Re: [PATCH 2/6] treewide: remove using list iterator after loop body as a ptr

2022-02-28 Thread Christian König

Am 28.02.22 um 12:08 schrieb Jakob Koschel:

If the list does not contain the expected element, the value of
list_for_each_entry() iterator will not point to a valid structure.
To avoid type confusion in such case, the list iterator
scope will be limited to list_for_each_entry() loop.


We explicitly have the list_entry_is_head() macro to test after a loop 
if the element pointer points to the head of the list instead of a valid 
list entry.


So at least from my side I absolutely don't think that this is a good idea.


In preparation to limiting scope of a list iterator to the list traversal
loop, use a dedicated pointer to point to the found element.
Determining if an element was found is then simply checking if
the pointer is != NULL.


Since when do we actually want to do this?

Take this code here as an example:

diff --git a/arch/x86/kernel/cpu/sgx/encl.c b/arch/x86/kernel/cpu/sgx/encl.c
index 48afe96ae0f0..6c916416decc 100644
--- a/arch/x86/kernel/cpu/sgx/encl.c
+++ b/arch/x86/kernel/cpu/sgx/encl.c
@@ -450,7 +450,8 @@ static void sgx_mmu_notifier_release(struct mmu_notifier 
*mn,
 struct mm_struct *mm)
  {
struct sgx_encl_mm *encl_mm = container_of(mn, struct sgx_encl_mm, 
mmu_notifier);
-   struct sgx_encl_mm *tmp = NULL;
+   struct sgx_encl_mm *found_encl_mm = NULL;
+   struct sgx_encl_mm *tmp;

/*
 * The enclave itself can remove encl_mm.  Note, objects can't be moved
@@ -460,12 +461,13 @@ static void sgx_mmu_notifier_release(struct mmu_notifier 
*mn,
list_for_each_entry(tmp, _mm->encl->mm_list, list) {
if (tmp == encl_mm) {
list_del_rcu(_mm->list);
+   found_encl_mm = tmp;
break;
}
}
spin_unlock(_mm->encl->mm_lock);

-   if (tmp == encl_mm) {
+   if (found_encl_mm) {
synchronize_srcu(_mm->encl->srcu);
mmu_notifier_put(mn);
}


I don't think that using the extra variable makes the code in any way 
more reliable or easier to read.


Regards,
Christian.


Re: [PATCH 2/6] treewide: remove using list iterator after loop body as a ptr

2022-02-28 Thread Christian König

Am 28.02.22 um 20:56 schrieb Linus Torvalds:

On Mon, Feb 28, 2022 at 4:19 AM Christian König
 wrote:

I don't think that using the extra variable makes the code in any way
more reliable or easier to read.

So I think the next step is to do the attached patch (which requires
that "-std=gnu11" that was discussed in the original thread).

That will guarantee that the 'pos' parameter of list_for_each_entry()
is only updated INSIDE the for_each_list_entry() loop, and can never
point to the (wrongly typed) head entry.

And I would actually hope that it should actually cause compiler
warnings about possibly uninitialized variables if people then use the
'pos' pointer outside the loop.
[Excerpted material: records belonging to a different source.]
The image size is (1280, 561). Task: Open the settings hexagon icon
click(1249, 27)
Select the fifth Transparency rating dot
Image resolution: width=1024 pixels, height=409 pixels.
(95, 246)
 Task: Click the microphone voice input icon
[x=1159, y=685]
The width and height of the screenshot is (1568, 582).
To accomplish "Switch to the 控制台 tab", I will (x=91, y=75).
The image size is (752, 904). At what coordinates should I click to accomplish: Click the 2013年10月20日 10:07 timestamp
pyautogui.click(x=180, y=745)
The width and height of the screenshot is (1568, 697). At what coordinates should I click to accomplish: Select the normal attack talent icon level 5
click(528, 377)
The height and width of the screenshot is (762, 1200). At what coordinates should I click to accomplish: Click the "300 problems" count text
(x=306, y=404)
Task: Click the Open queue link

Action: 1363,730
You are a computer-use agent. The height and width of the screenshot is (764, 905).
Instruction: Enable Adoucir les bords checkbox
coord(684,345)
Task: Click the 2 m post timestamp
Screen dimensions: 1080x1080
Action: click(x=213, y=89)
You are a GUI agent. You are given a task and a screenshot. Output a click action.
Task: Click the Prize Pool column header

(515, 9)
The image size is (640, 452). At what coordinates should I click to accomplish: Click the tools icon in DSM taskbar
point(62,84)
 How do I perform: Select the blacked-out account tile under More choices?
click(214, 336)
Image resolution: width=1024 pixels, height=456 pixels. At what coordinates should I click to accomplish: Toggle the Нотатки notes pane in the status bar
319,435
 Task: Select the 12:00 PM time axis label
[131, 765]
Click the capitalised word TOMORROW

Except

  (a) that code in sgx/encl.c currently initializes 'tmp' to NULL for
inexplicable reasons - possibly because it already expected this
behavior

  (b) when I remove that NULL initializer, I still don't get a warning,
because we've disabled -Wno-maybe-uninitialized since it results in so
many false positives.

Oh well.

Anyway, give this patch a look, and at least if it's expanded to do
"(pos) = NULL" in the entry statement for the for-loop, it will avoid
the HEAD type confusion that Jakob is working on. And I think in a
cleaner way than the horrid games he plays.

(But it won't avoid possible CPU speculation of such type confusion.
That, in my opinion, is a completely different issue)


Yes, completely agree.


I do wish we could actually poison the 'pos' value after the loop
somehow - but clearly the "might be uninitialized" I was hoping for
isn't the way to do it.

Anybody have any ideas?


I think we should look at the use cases why code is touching (pos) after 
the loop.


Just from skimming over the patches to change this and experience with 
the drivers/subsystems I help to maintain I think the primary pattern 
looks something like this:


list_for_each_entry(entry, head, member) {
    if (some_condition_checking(entry))
        break;
}
do_something_with(entry);

So the solution should probably not be to change all those use cases to 
use more temporary variables, but rather to add a list_find_entry(..., 
condition) macro and consistently use that one instead.


Regards,
Christian.



 Linus




Re: [PATCH 2/6] treewide: remove using list iterator after loop body as a ptr

2022-02-28 Thread Christian König

Am 28.02.22 um 22:13 schrieb James Bottomley:

On Mon, 2022-02-28 at 21:56 +0100, Christian König wrote:

Am 28.02.22 um 21:42 schrieb James Bottomley:

On Mon, 2022-02-28 at 21:07 +0100, Christian König wrote:

Am 28.02.22 um 20:56 schrieb Linus Torvalds:

On Mon, Feb 28, 2022 at 4:19 AM Christian König
 wrote:
[SNIP]
Anybody have any ideas?

I think we should look at the use cases why code is touching
(pos)
after the loop.

Just from skimming over the patches to change this and experience
with the drivers/subsystems I help to maintain I think the
primary pattern looks something like this:

list_for_each_entry(entry, head, member) {
   if (some_condition_checking(entry))
   break;
}
do_something_with(entry);

Actually, we usually have a check to see if the loop found
anything, but in that case it should something like

if (list_entry_is_head(entry, head, member)) {
  return with error;
}
do_somethin_with(entry);

Suffice?  The list_entry_is_head() macro is designed to cope with
the bogus entry on head problem.

That will work and is also what people already do.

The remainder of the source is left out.